Court of Appeal Finds Arbitration Agreement Presented as a Stand-alone Document was Not Unconscionable

The Second District Court of Appeal issued an opinion in Rocha v. U-Haul Co. of California, et al. (Cal. Ct. App., Feb. 2, 2023, No. B322599) 2023 WL 1462594, addressing questions of procedural and substantive unconscionability in mandatory employment arbitration agreements.

In 2003, U-Haul implemented an employment dispute resolution policy, which required all employees sign an arbitration agreement as a condition of employment. Upon hire by U-Haul, Plaintiff brothers Thomas and Jimmy Rocha signed a one-page document entitled “U-Haul Employee Agreement to Arbitrate.” U-Haul revised the policy in 2007 and 2013, requiring employees to sign updated arbitration agreements as a term of continued employment.

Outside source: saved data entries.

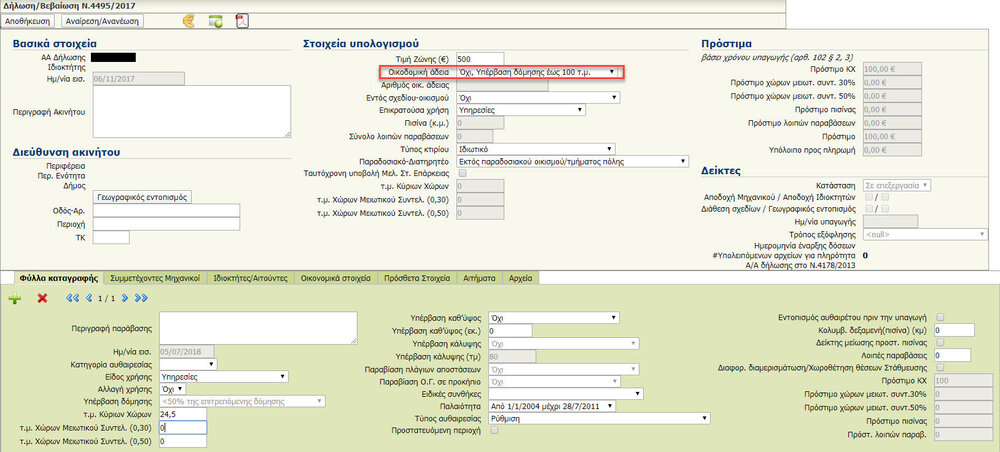The image size is (1000, 452).
Task: Open the PDF document icon
Action: point(241,20)
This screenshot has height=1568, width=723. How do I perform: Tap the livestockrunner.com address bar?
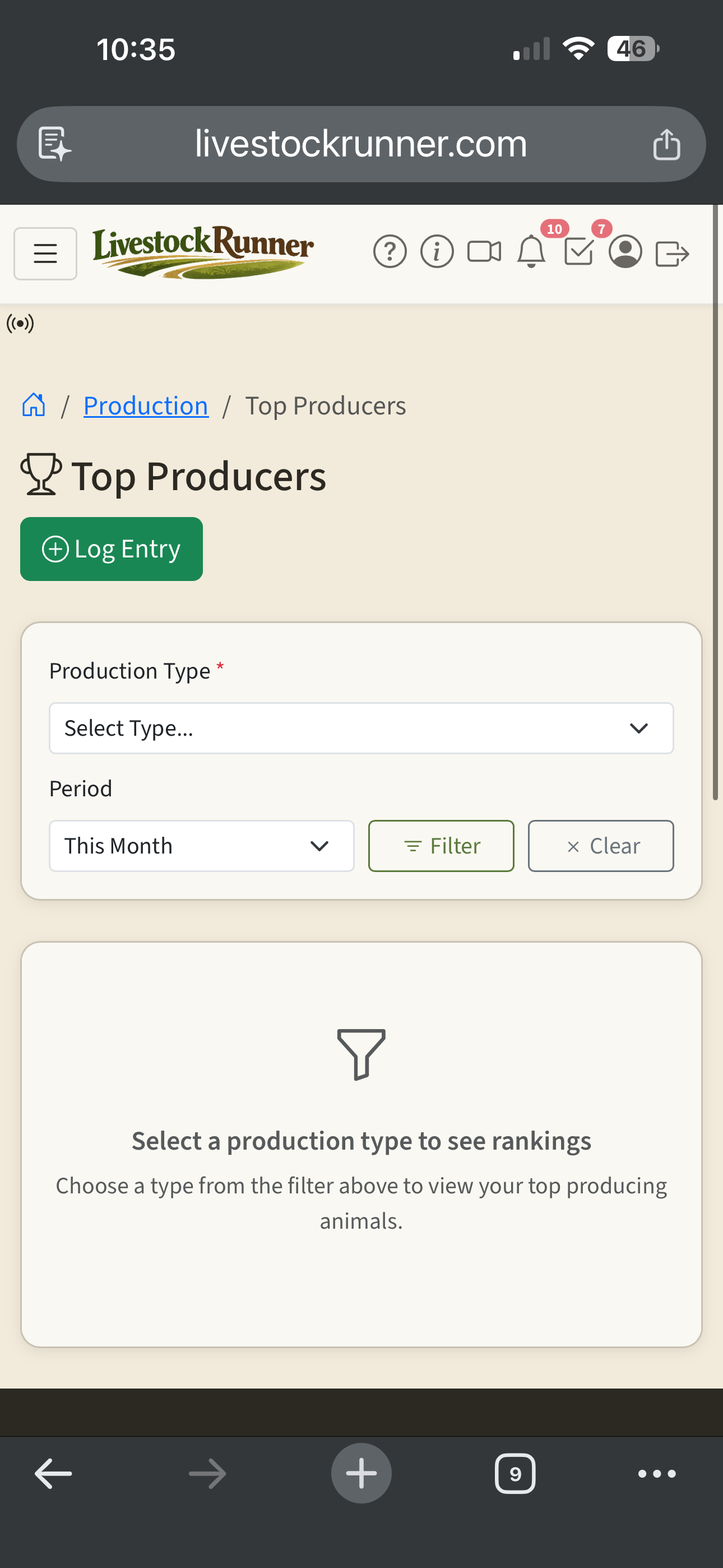(x=360, y=144)
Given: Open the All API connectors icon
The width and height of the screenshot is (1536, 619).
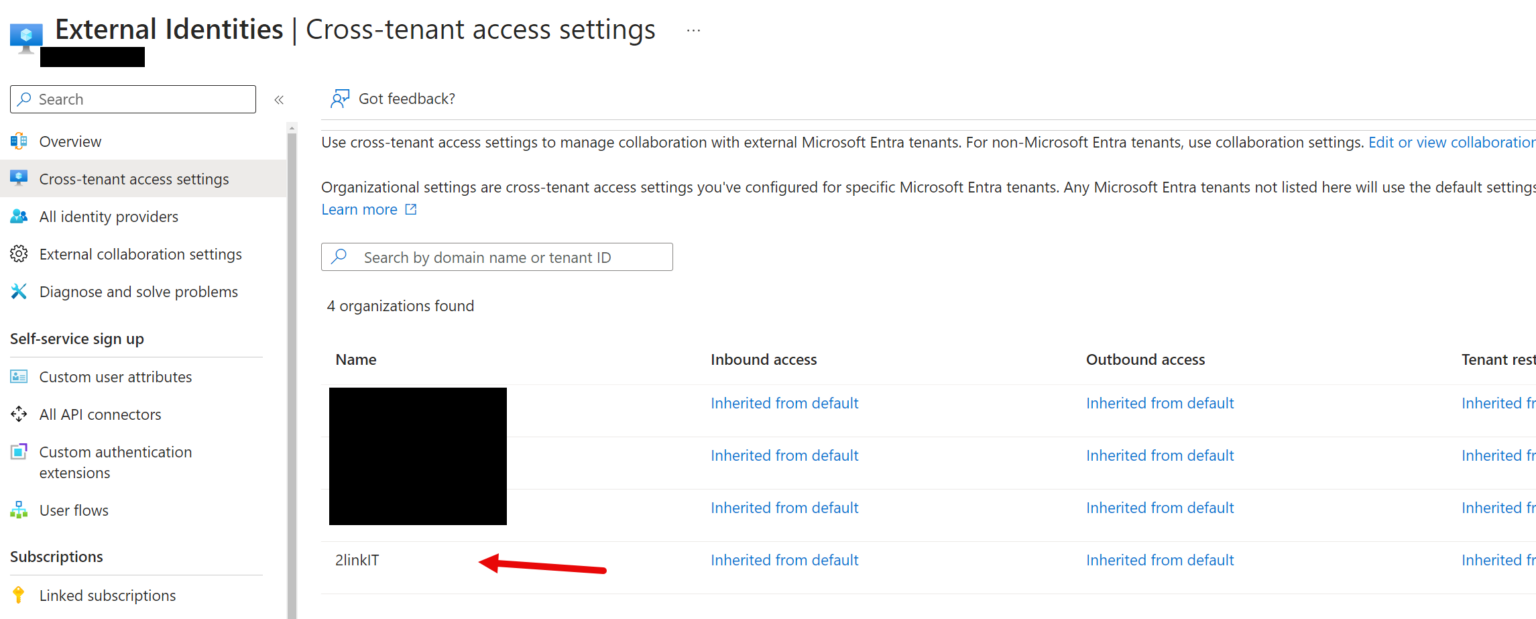Looking at the screenshot, I should pos(17,414).
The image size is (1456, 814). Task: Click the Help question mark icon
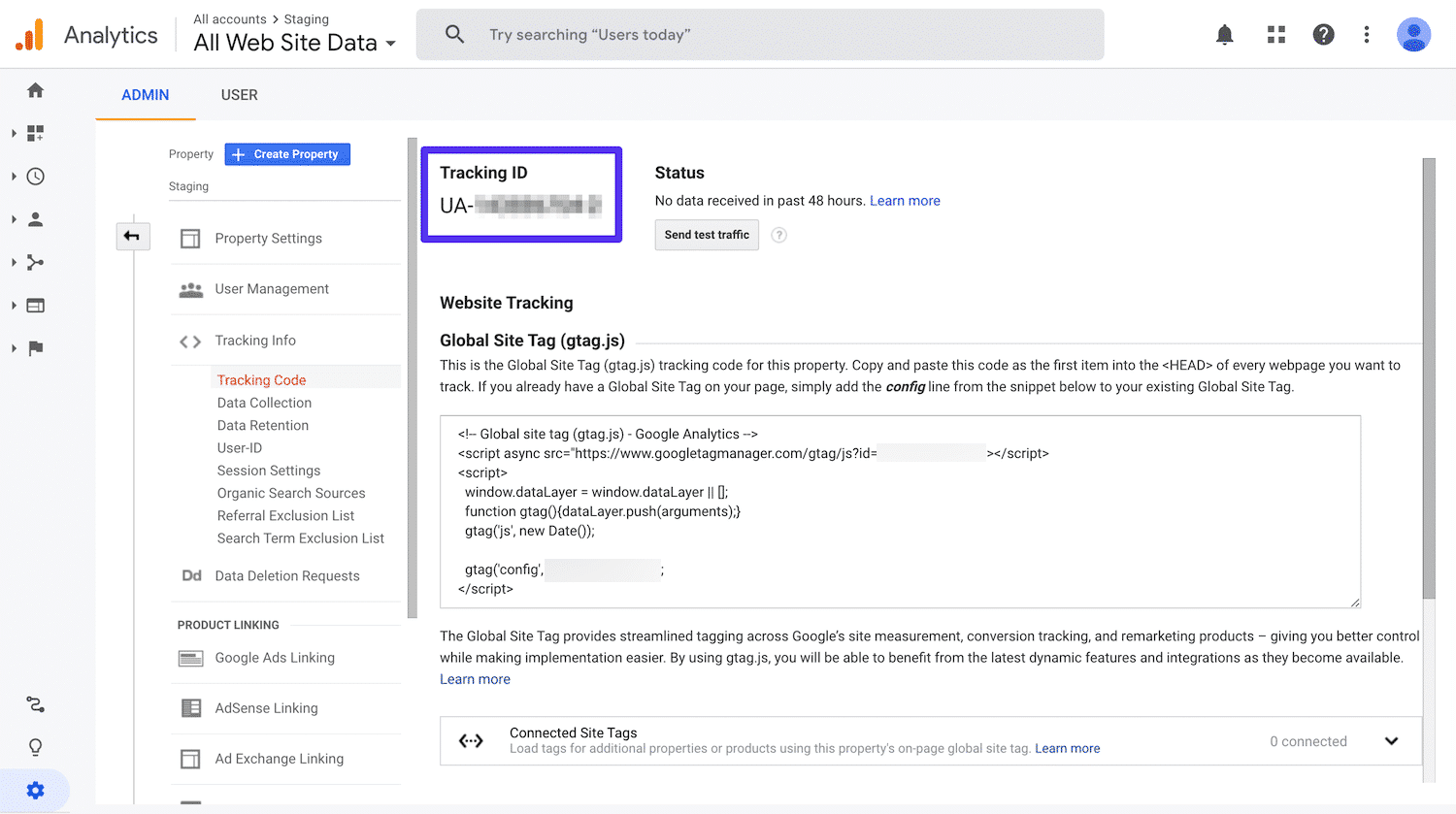(1323, 34)
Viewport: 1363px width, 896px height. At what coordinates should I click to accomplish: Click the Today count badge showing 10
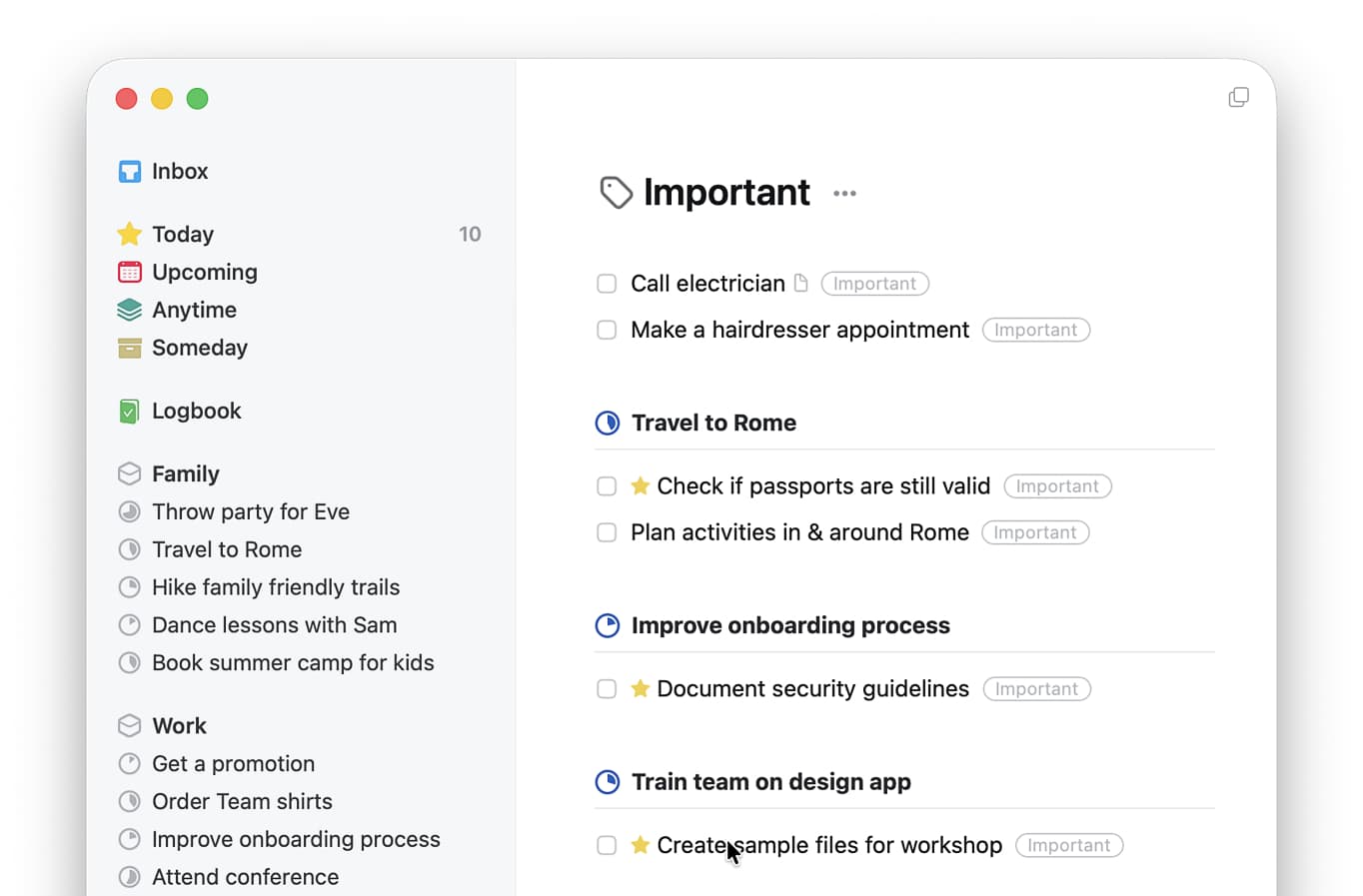pos(470,234)
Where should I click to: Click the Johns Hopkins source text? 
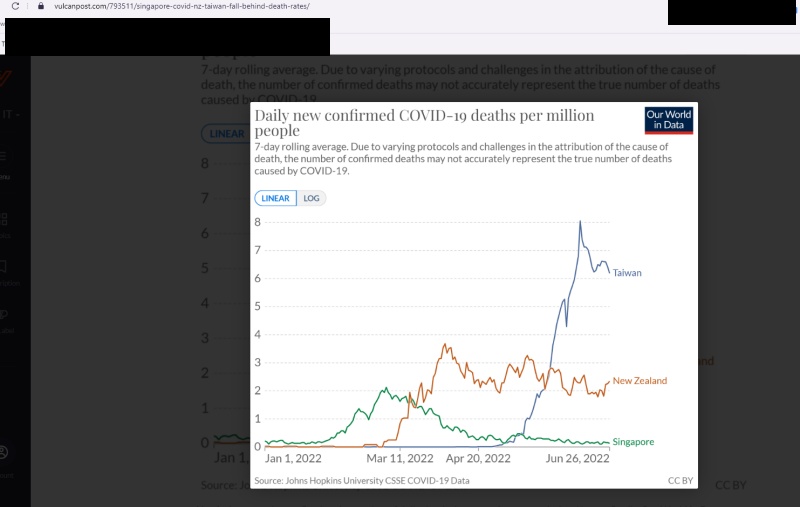coord(361,481)
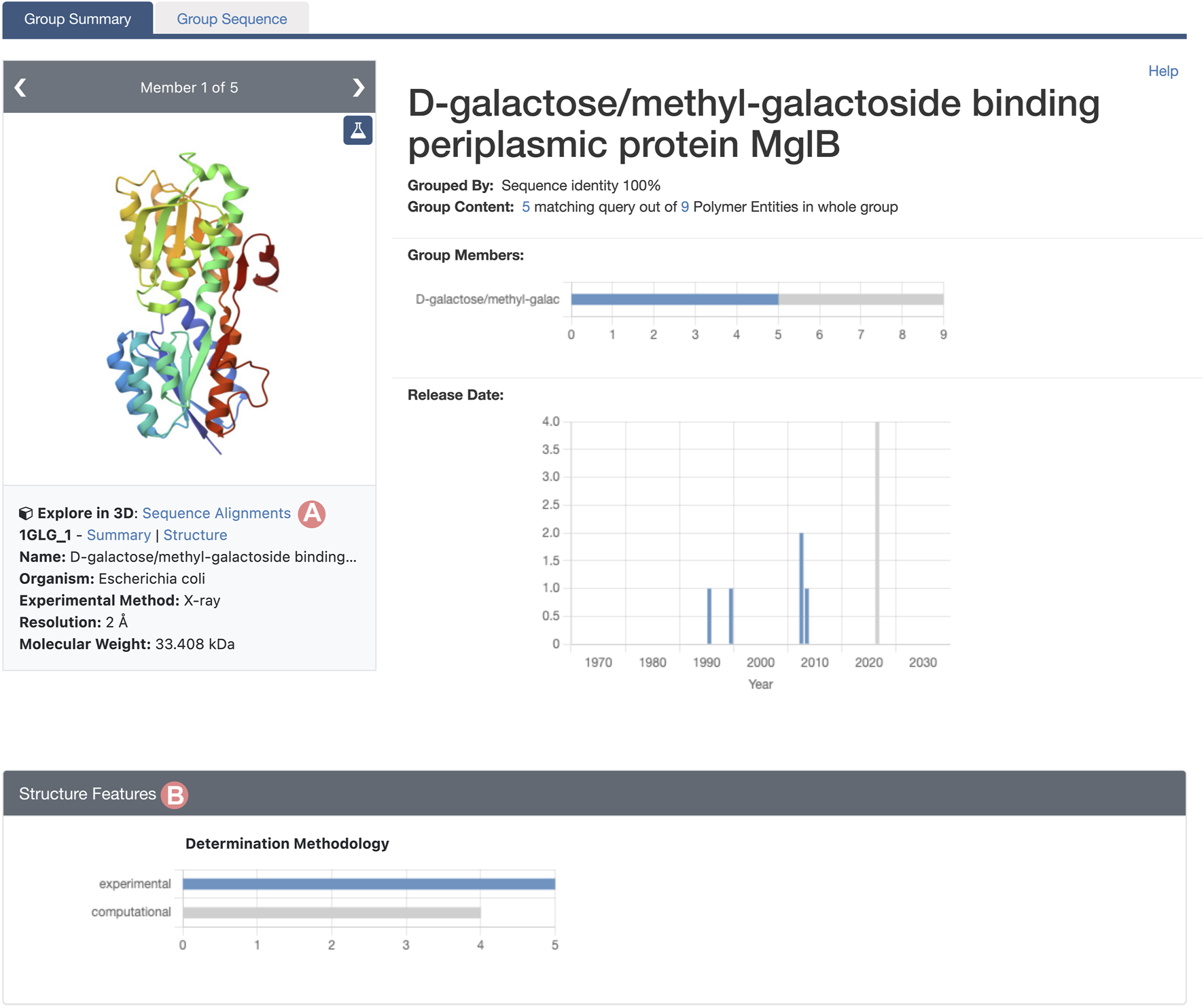This screenshot has width=1204, height=1008.
Task: Switch to the Group Sequence tab
Action: point(232,19)
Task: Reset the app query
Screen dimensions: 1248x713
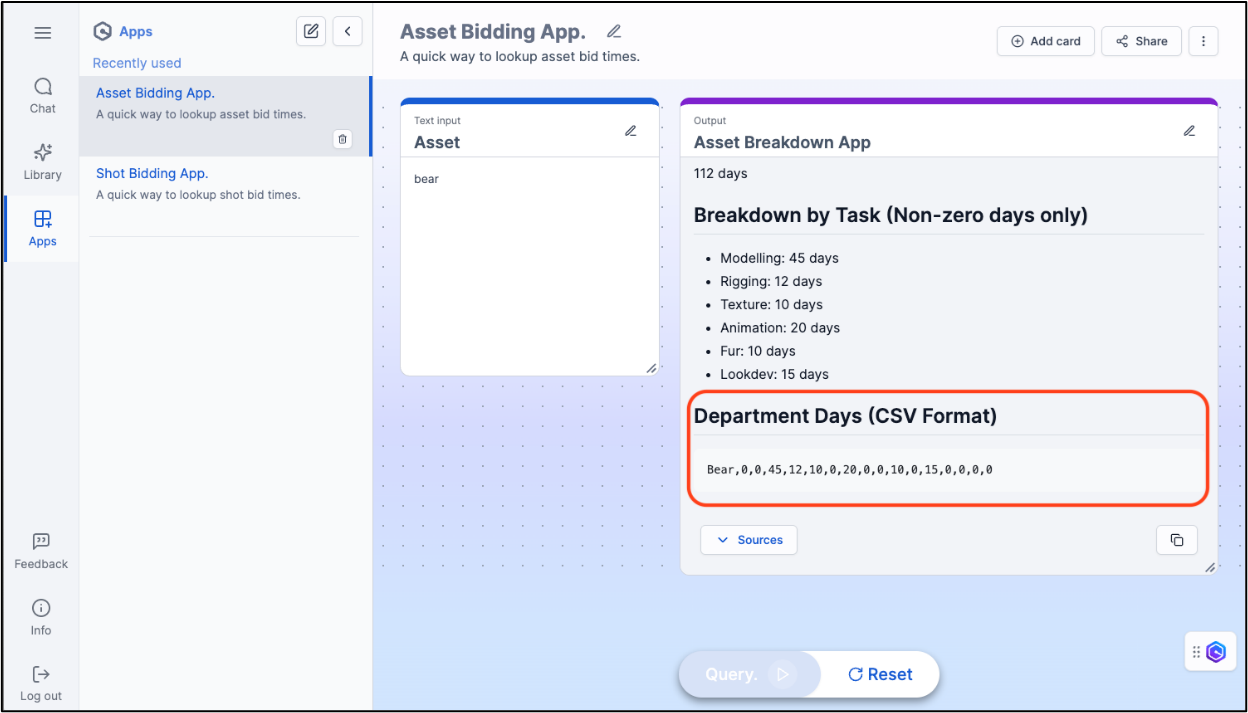Action: (880, 674)
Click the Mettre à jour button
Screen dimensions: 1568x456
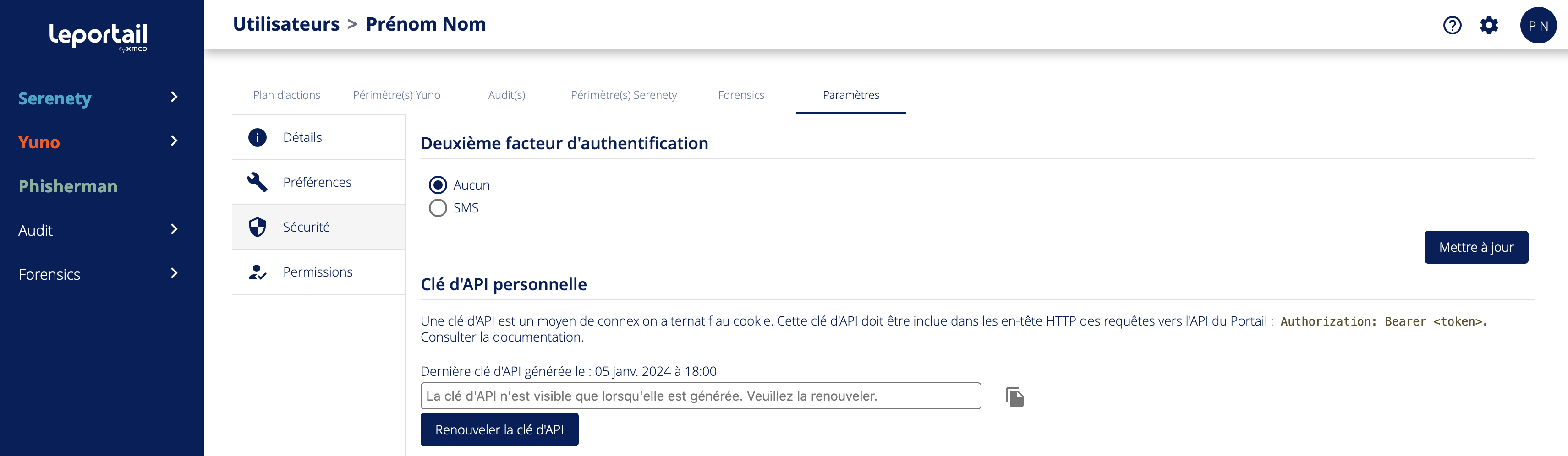(1475, 247)
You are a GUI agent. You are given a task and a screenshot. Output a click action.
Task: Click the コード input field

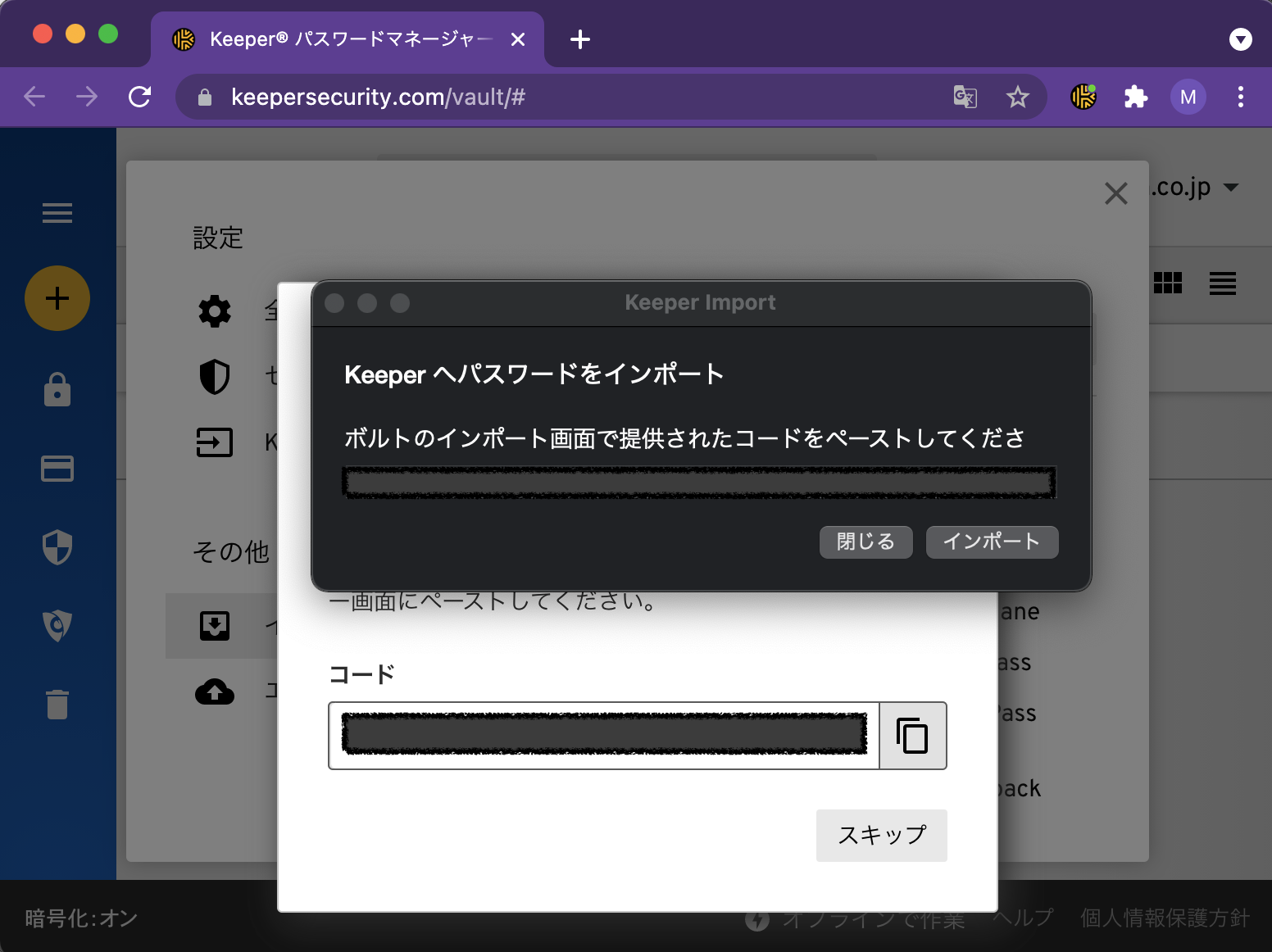pos(604,736)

The 2013 iteration of the agreement was the focus of the appeal.

Plaintiffs filed administrative complaints with the federal Equal Employment Opportunity Commission alleging that their manager at U-Haul had harassed and discriminated against them. They were terminated several weeks later, leading to Plaintiffs filing a civil complaint for retaliation, discrimination, and harassment based on race/color/national origin, amongst other causes of action. Plaintiffs filed an amended first complaint, which included a cause of action for declaratory relief, seeking a court order finding U-Haul’s arbitration agreement unenforceable.

After denying Plaintiffs’ request for leave to amend the complaint a second time, the trial court granted U-Haul’s motion to compel arbitration. The trial court found that the arbitration agreement was procedurally unconscionable but not substantively unconscionable, and was therefore valid. It then entered a judgment affirming an arbitration award that resolved the employment dispute in U-Haul’s favor on all causes of action. Plaintiffs appealed, arguing that the arbitration agreement they signed with U-Haul was unconscionable and thus unenforceable.

The Second District Court of Appeal found that the arbitration agreement created only limited procedural unconscionability. The agreement was a stand-alone document, “not buried in a lengthy employment agreement” and used conspicuous capital letters, as well as clearly disclosing that U-Haul required the employee to sign the agreement as a term of continued employment.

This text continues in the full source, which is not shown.